Stated goal: Format every line of the items below as a JSON list of strings, one string per line, leaving out blank lines.

—————

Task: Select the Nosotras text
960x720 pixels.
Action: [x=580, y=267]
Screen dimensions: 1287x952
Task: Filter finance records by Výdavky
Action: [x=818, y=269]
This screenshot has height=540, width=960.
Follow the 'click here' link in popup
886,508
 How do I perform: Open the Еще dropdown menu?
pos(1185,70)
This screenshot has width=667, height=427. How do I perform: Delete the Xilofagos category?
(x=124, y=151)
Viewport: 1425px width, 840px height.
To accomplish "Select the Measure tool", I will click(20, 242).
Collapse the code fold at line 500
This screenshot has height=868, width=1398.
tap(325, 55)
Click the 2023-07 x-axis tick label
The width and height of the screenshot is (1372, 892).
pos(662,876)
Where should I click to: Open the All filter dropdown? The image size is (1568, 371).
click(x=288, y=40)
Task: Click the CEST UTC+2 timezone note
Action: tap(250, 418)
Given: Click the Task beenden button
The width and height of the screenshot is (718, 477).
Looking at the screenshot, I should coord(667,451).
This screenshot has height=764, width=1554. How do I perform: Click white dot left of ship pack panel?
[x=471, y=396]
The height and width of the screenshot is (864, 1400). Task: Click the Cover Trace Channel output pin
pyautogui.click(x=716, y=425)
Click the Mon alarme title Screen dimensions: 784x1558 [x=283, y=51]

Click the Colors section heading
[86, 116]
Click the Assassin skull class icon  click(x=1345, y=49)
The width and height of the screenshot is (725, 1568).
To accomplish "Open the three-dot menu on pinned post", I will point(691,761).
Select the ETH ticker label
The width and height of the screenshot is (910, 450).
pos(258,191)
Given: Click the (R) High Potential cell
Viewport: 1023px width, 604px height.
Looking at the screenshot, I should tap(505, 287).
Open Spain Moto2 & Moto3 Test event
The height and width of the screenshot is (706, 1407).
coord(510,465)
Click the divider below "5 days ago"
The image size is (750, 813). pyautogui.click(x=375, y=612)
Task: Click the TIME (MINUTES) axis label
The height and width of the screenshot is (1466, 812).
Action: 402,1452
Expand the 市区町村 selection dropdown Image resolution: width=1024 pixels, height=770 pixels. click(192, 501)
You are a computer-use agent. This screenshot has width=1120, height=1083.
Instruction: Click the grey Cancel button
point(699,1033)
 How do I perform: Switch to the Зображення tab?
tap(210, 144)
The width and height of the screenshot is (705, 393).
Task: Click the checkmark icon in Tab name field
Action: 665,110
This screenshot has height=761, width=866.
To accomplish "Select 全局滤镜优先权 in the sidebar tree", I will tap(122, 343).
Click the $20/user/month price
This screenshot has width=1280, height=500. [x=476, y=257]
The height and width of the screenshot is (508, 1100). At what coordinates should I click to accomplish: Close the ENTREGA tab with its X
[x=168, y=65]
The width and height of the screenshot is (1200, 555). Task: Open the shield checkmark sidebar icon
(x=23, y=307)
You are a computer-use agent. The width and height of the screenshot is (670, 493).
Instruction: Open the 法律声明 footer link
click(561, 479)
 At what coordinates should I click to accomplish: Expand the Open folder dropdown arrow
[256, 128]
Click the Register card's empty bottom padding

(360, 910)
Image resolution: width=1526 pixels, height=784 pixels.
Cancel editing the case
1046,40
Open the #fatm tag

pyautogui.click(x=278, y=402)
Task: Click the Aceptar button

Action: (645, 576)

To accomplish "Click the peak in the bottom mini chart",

—————

Result of the task:
[
  "Task: Select the Nosotras text",
  "960x720 pixels.",
  "Action: [x=580, y=267]",
  "Screen dimensions: 1287x952",
  "Task: Filter finance records by Výdavky",
  "Action: [x=818, y=269]",
  "This screenshot has height=540, width=960.",
  "Follow the 'click here' link in popup",
  "886,508",
  " How do I perform: Open the Еще dropdown menu?",
  "pos(1185,70)",
  "This screenshot has width=667, height=427. How do I perform: Delete the Xilofagos category?",
  "(x=124, y=151)",
  "Viewport: 1425px width, 840px height.",
  "To accomplish \"Select the Measure tool\", I will click(20, 242).",
  "Collapse the code fold at line 500",
  "This screenshot has height=868, width=1398.",
  "tap(325, 55)",
  "Click the 2023-07 x-axis tick label",
  "The width and height of the screenshot is (1372, 892).",
  "pos(662,876)",
  "Where should I click to: Open the All filter dropdown? The image size is (1568, 371).",
  "click(x=288, y=40)",
  "Task: Click the CEST UTC+2 timezone note",
  "Action: tap(250, 418)",
  "Given: Click the Task beenden button",
  "The width and height of the screenshot is (718, 477).",
  "Looking at the screenshot, I should coord(667,451).",
  "This screenshot has height=764, width=1554. How do I perform: Click white dot left of ship pack panel?",
  "[x=471, y=396]",
  "The height and width of the screenshot is (864, 1400). Task: Click the Cover Trace Channel output pin",
  "pyautogui.click(x=716, y=425)",
  "Click the Mon alarme title Screen dimensions: 784x1558 [x=283, y=51]",
  "Click the Colors section heading",
  "[86, 116]",
  "Click the Assassin skull class icon  click(x=1345, y=49)",
  "The width and height of the screenshot is (725, 1568).",
  "To accomplish \"Open the three-dot menu on pinned post\", I will point(691,761).",
  "Select the ETH ticker label",
  "The width and height of the screenshot is (910, 450).",
  "pos(258,191)",
  "Given: Click the (R) High Potential cell",
  "Viewport: 1023px width, 604px height.",
  "Looking at the screenshot, I should tap(505, 287).",
  "Open Spain Moto2 & Moto3 Test event",
  "The height and width of the screenshot is (706, 1407).",
  "coord(510,465)",
  "Click the divider below \"5 days ago\"",
  "The image size is (750, 813). pyautogui.click(x=375, y=612)",
  "Task: Click the TIME (MINUTES) axis label",
  "The height and width of the screenshot is (1466, 812).",
  "Action: 402,1452",
  "Expand the 市区町村 selection dropdown Image resolution: width=1024 pixels, height=770 pixels. click(192, 501)",
  "You are a computer-use agent. This screenshot has width=1120, height=1083.",
  "Instruction: Click the grey Cancel button",
  "point(699,1033)",
  " How do I perform: Switch to the Зображення tab?",
  "tap(210, 144)",
  "The width and height of the screenshot is (705, 393).",
  "Task: Click the checkmark icon in Tab name field",
  "Action: 665,110",
  "This screenshot has height=761, width=866.",
  "To accomplish \"Select 全局滤镜优先权 in the sidebar tree\", I will tap(122, 343).",
  "Click the $20/user/month price",
  "This screenshot has width=1280, height=500. [x=476, y=257]",
  "The height and width of the screenshot is (508, 1100). At what coordinates should I click to accomplish: Close the ENTREGA tab with its X",
  "[x=168, y=65]",
  "The width and height of the screenshot is (1200, 555). Task: Open the shield checkmark sidebar icon",
  "(x=23, y=307)",
  "You are a computer-use agent. The width and height of the screenshot is (670, 493).",
  "Instruction: Open the 法律声明 footer link",
  "click(561, 479)",
  " At what coordinates should I click to accomplish: Expand the Open folder dropdown arrow",
  "[256, 128]",
  "Click the Register card's empty bottom padding",
  "(360, 910)",
  "Image resolution: width=1526 pixels, height=784 pixels.",
  "Cancel editing the case",
  "1046,40",
  "Open the #fatm tag",
  "pyautogui.click(x=278, y=402)",
  "Task: Click the Aceptar button",
  "Action: (645, 576)",
  "To accomplish \"Click the peak in the bottom mini chart\","
]